Modeling "Wicked" Cumulative Effects
Cumulative Effects
By J.B. Ruhl
In several posts earlier this month I explored the difficulties presented by "cumulative effects" problems such as global climate change. Here I outline a model of the essential characteristics of the most complex cases of such effects--the "wicked" problems that present the hardest management challenges for social, economic, and legal institutions.
- Massive source agent numbers: Cumulative effects problems are likely to be easier to manage when the number of agents contributing to the effects is small. We have a realtively small set of coal fired power plants emitting greenhouse gases, for example, but a much larger set of agricultural land uses contributing to nutrient runoff affecting the "Dead Zone" in the Gulf of Mexico. No surprise that we blanket power plants with regulations (some say too much, others say not enough) whereas farms are relatively untouched by environmental regulation, if not deliberately left alone.
- Nonlinear aggregation thresholds: The aggregation of effects as agent numbers increase and agent behavior consequences accumulate may not exhibit proportionalality over time and space. The effects, may begin to exhibit synergistic interactions that amplify or impede the cumulative effects or reveal new qualities to the effects. These "jumps" in quantity and quality may present themselves at relatively discrete thresholds along the way. Predicting when these nonlinear thresholds will occur is likely to be very difficult.
- Source agent resistance to change: The behavior of the source agents leading to the cumulative effects may may have nothing to do with wanting to cause the effects, but rather the effects may be the incidental consequence of behavior that is motivated by some deeply rooted incentives or set of circumstances.
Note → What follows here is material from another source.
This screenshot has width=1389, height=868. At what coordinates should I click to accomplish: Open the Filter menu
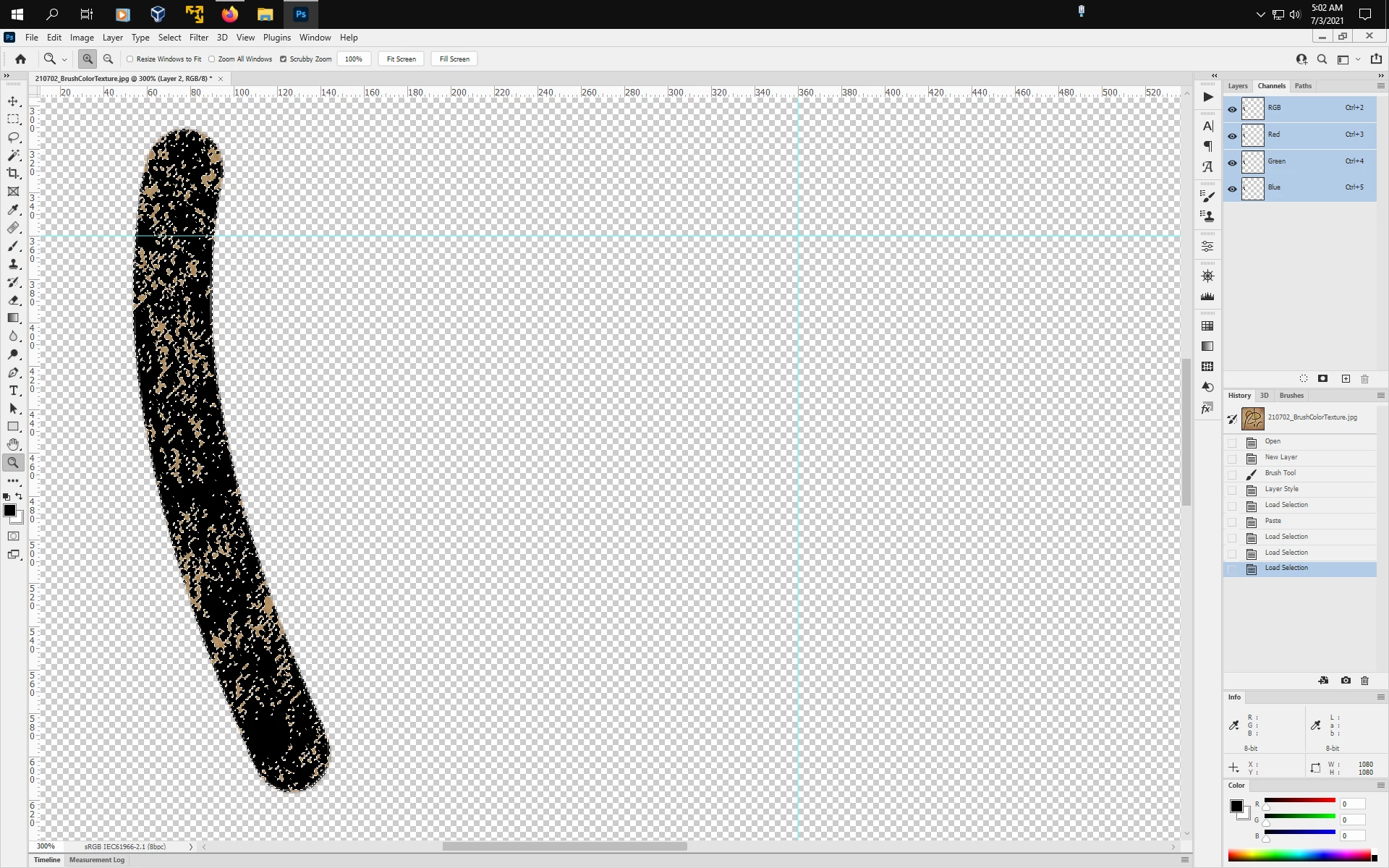[x=198, y=38]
In complex systems terminology, the agent behavior is self-organizing around attractors, and bumping the behavior out of the attractor can be quite difficult. The source agent behavior, in other words, may have deeply sunk "roots."
- Coevolution with other agent systems: It is entirely possible that the cumulative effects produced from one source agent system begin to coevolve with other agent systems in such a way as to reinforce the other or vice versa. The source agenct system, in other words, may spread "tentacles" between other systems, which may make it difficult to disentangle the root cause of the cumulative effects or, once identified, to uproot it without affecting other systems.
Perhaps, however, this is all just a matter of degree, not of quality, and the solution is to throw more of the same at the problem. Maybe, for example, the best way to deal with wicked cumulative effects problems is through the most elegant complex adaptive system devised by humans--markets. Or, at the other end of the spectrum, perhaps the rational administrative state should confront such problems through regulation guided by aggressive use of cost-benefit analysis of policy options.
In the next few posts I will argue that, while market-based approaches and cost-benefit analysis have a role to play, expecting either to supply the complete answer is preposterous.